Waganak keseringan sakit, apalagi penyandang difabilitas dalam kondisi pengungsian mudah sekali mengalami kesakitan karena banyak beban pikiran (hidup). Di posisi ini, pasokan obat-obatan juga tidak ada di Puskesmas Gome dari Dinas Kesehatan. Kadang ada, tapi kadang tidak ada.

Pada hari kedua kami (Tim Investigasi) menginap bersama mereka, di situ kami bertanya, “Apakah Bapa Waganak pengen pulang?” Waganak menjawab, “Kami pengen sekali ke kampung halaman, tapi kami takut karena tentara banyak sekali yang bersembunyi di hutan-hutan dekat rumah kami.

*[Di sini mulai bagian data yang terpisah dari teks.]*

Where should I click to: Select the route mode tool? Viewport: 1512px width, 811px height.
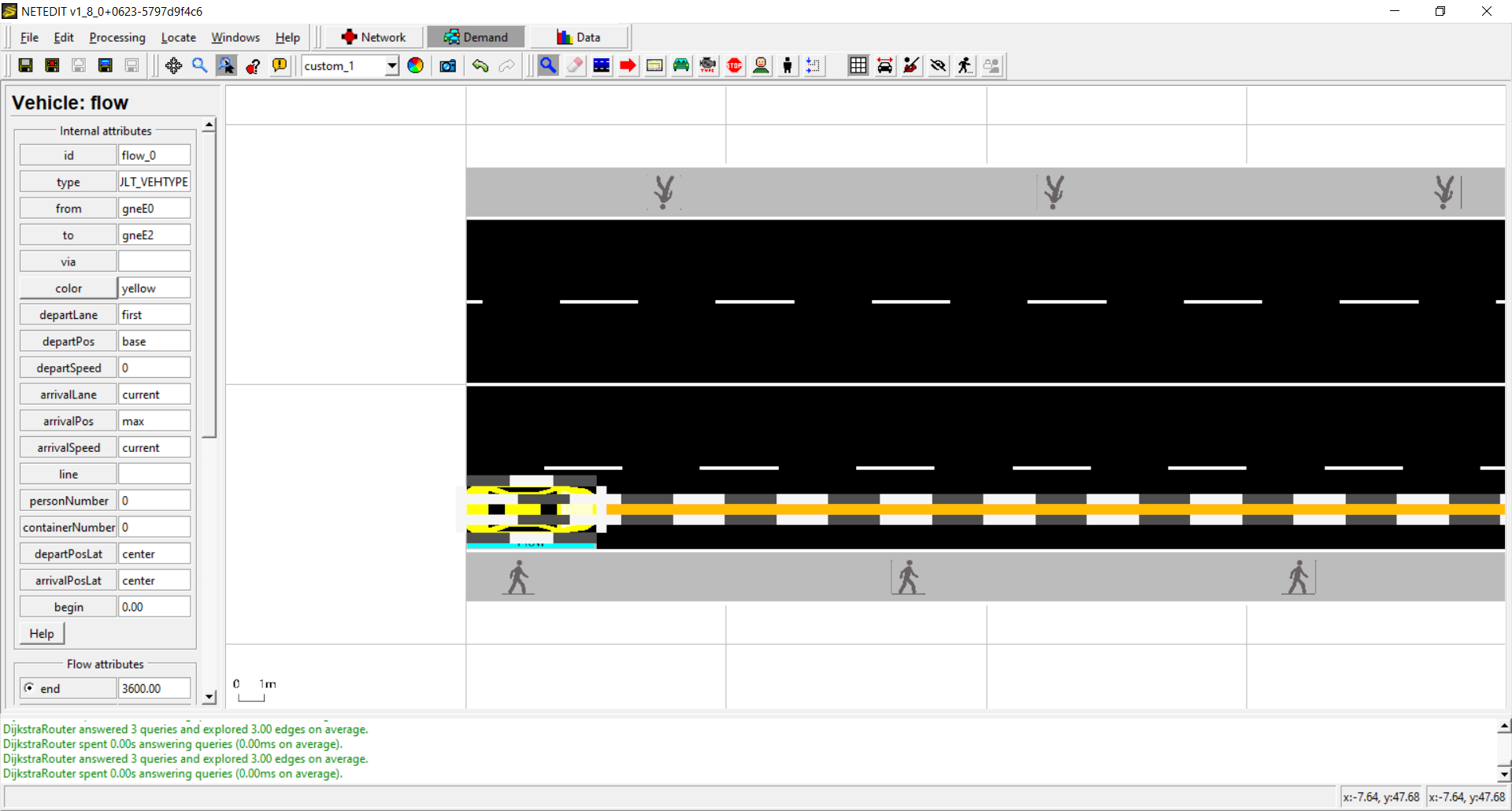pyautogui.click(x=628, y=65)
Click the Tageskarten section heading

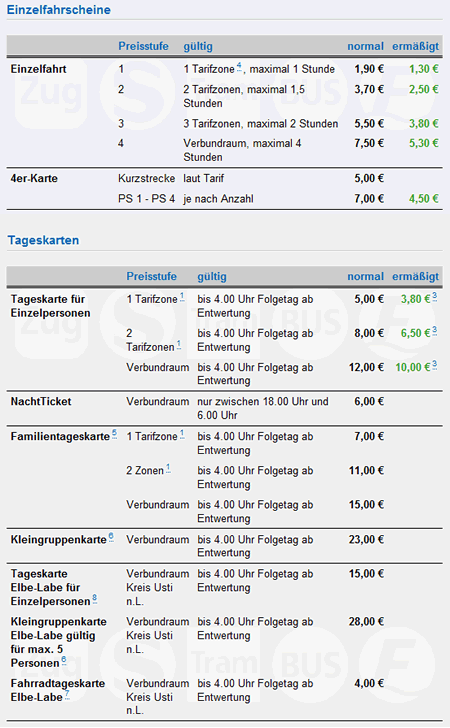click(43, 240)
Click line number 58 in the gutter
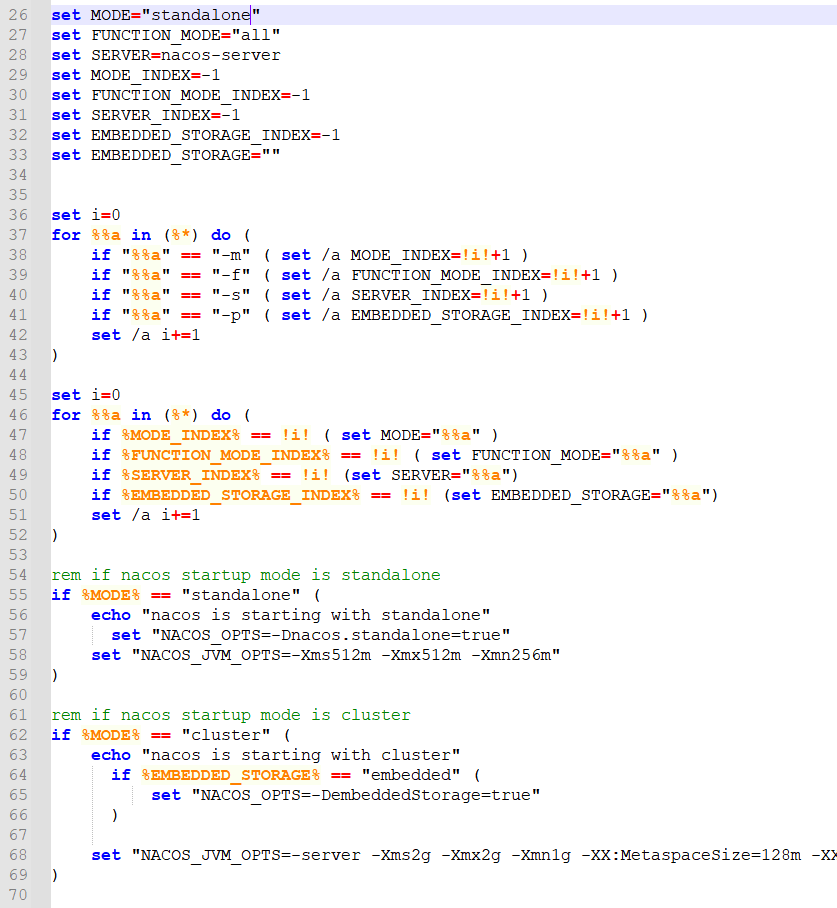This screenshot has height=908, width=837. point(16,655)
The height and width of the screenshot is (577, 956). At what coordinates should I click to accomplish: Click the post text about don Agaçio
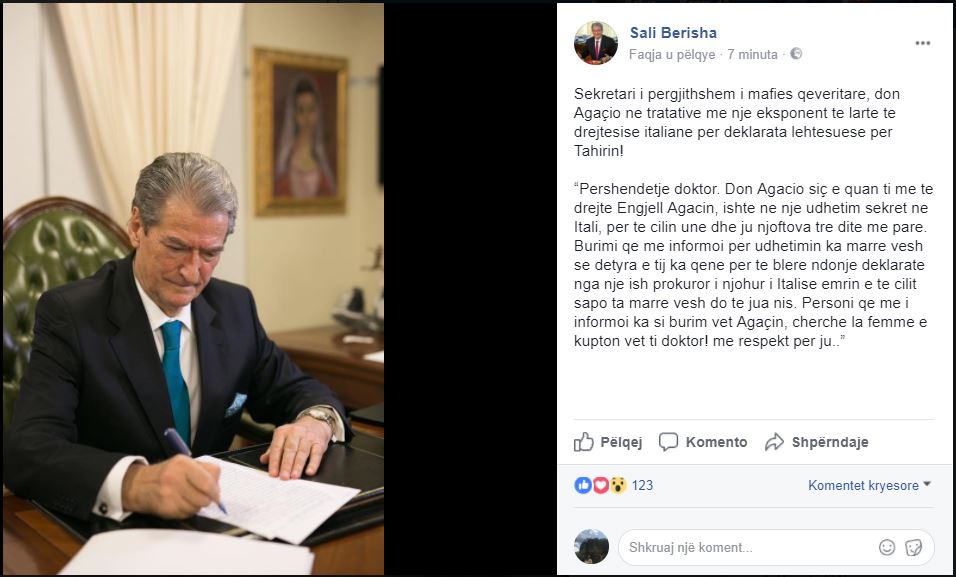pyautogui.click(x=754, y=217)
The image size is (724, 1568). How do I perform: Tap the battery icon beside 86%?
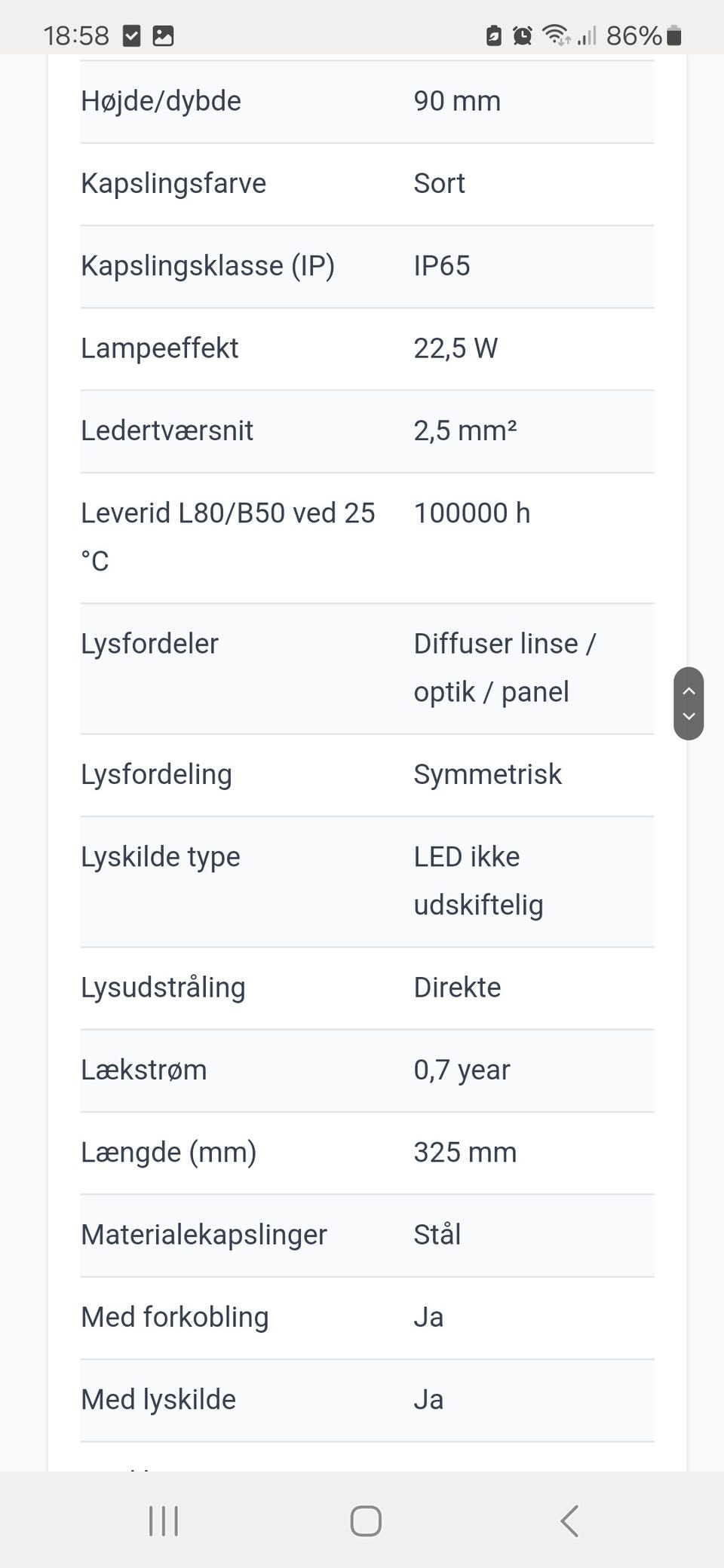click(674, 35)
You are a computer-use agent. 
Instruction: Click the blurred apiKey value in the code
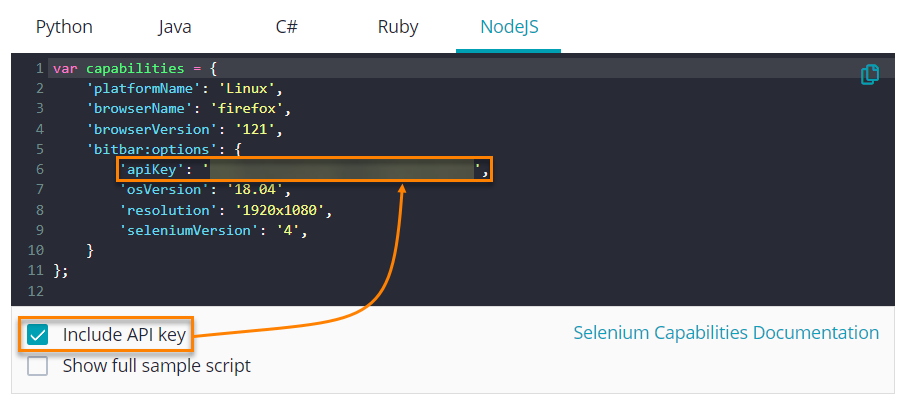coord(340,170)
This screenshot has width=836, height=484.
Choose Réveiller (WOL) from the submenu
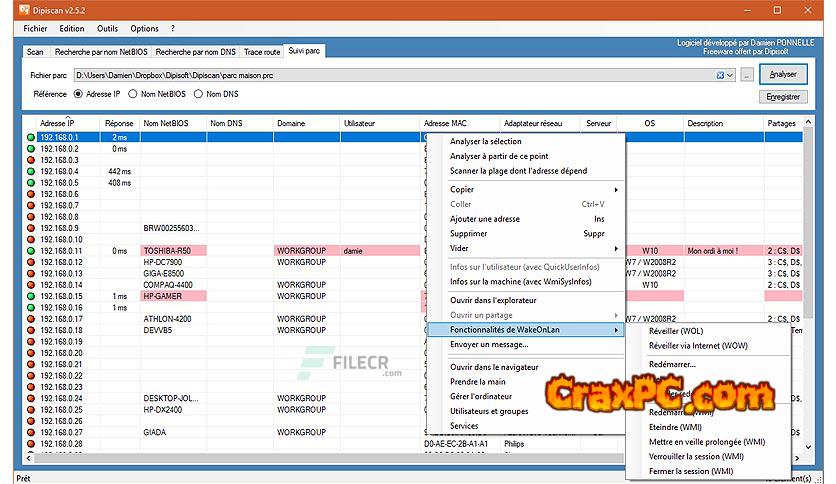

Kami hanya tunggu perintah Bupati untuk penarikan tentara dan suruh kami kembali.”

Di posisi ini, kita bisa memahami bahwa harapan masyarakat pengungsi berharap pemerintah (Bupati) setempat didesak untuk melakukan koordinasi bersama pemerintah pusat untuk penarikan TNI dan kembalikan masyarakat ke kampung halaman (tanah leluhur) mereka sendiri.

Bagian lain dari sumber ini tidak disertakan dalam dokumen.